Definition and diagnosis. Based on the holotype female, Stefania upuigmae sp. nov. is characterized by the following morphological characters, the combination of which distinguishes it from all known congeners: (1) a small species of Stefania, SVL of the preserved adult holotype female 53.1 mm; (2) head not distinctly longer than wide, about as wide as long; (3) canthus rostralis angular, slightly concave in dorsal view (almost straight), tuberculate, 1–3 distinctly enlarged canthal tubercles that project dorsolaterally, canthal stripe present in life; (4) loreal region with a few low tubercles; (5) upper eyelid smooth; (6) frontoparietal ridges present but low and barely visible (both in life and in preservative); (7) frontoparietal crests barely developed (on cranium); (8) no distinct constriction of the frontoparietal bones at the level of the anterior epiotic eminence; (9) exostosis on the cranium highly reduced and barely visible; (10) premaxillae slightly projecting posteriorly in lateral view; 11) posterodorsal projection of maxilla absent; 12) maxillary process of the nasal not in contact with the maxilla; 13) horizontal length of tympanum more than 50% horizontal length of eye; 14) vomerine teeth 1–4; 15) toes basally webbed; 16) dorsal skin (in life) tuberculate; 17) ventral skin (in life) granular; 18) presence of a conspicuous/enlarged outer tarsal tubercle; 19) absence of multiple conspicuous dark brown bars on flanks and lips, absence of white dorsolateral stripes (in life); 20) in life, iris unicolour, medium brown/copper, with extensive dark brown reticulations.

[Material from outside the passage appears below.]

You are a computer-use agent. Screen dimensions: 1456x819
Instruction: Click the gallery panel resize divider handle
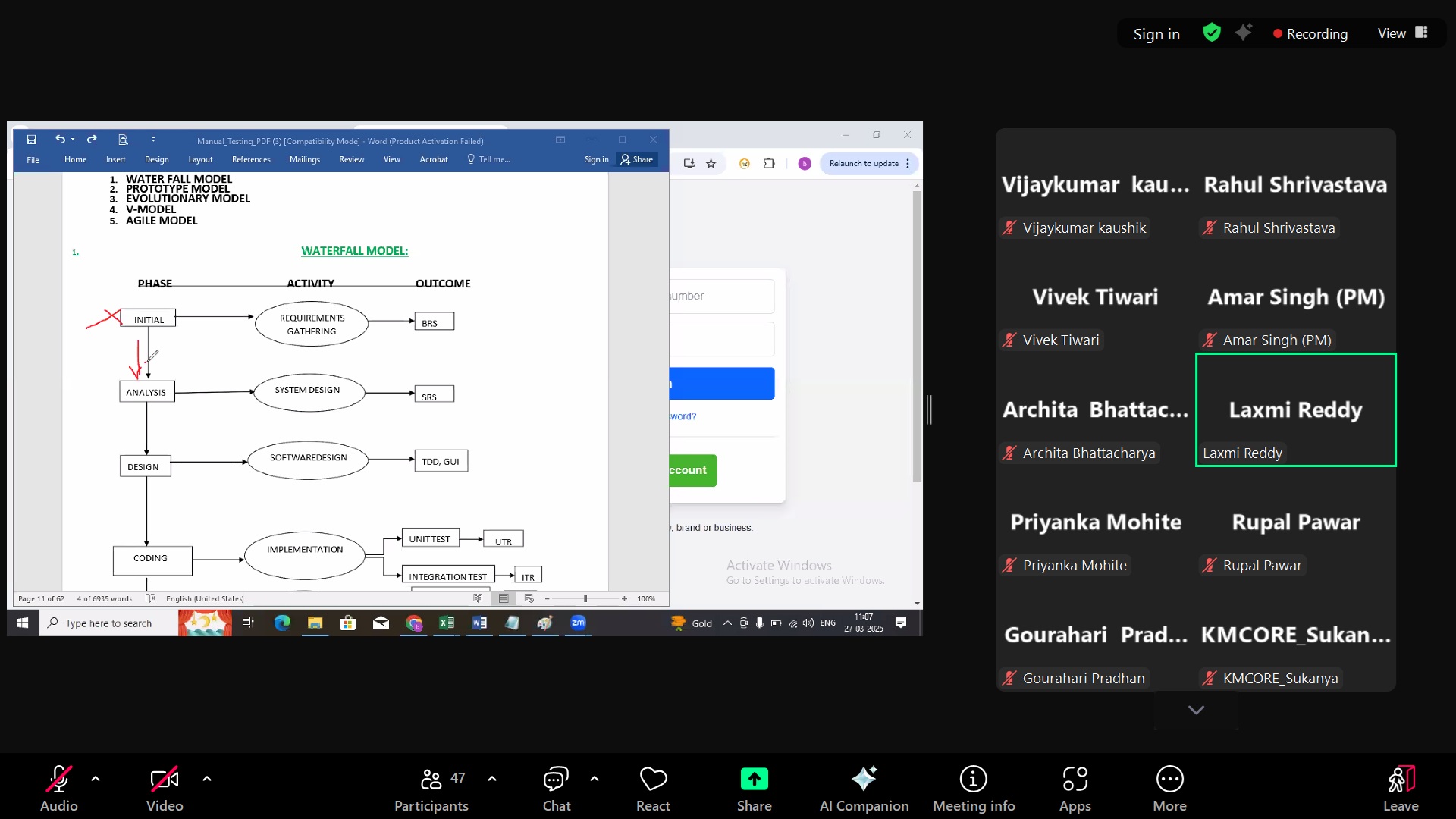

Stefania upuigmae sp. nov. is further distinguished from the other described species in the S. ginesi clade as follows:

From Stefania ginesi principally by the colour of the iris (greyish blue in S. ginesi vs. medium brown/copper in S. upuigmae sp. nov.); by the size and number of tubercles on the dorsum, flanks, and limbs (distinctly larger and more numerous in S. ginesi); by a more angular canthus rostralis (less defined in S. ginesi); and by the size of tubercles on the canthus rostralis and upper eyelid (larger in S. ginesi).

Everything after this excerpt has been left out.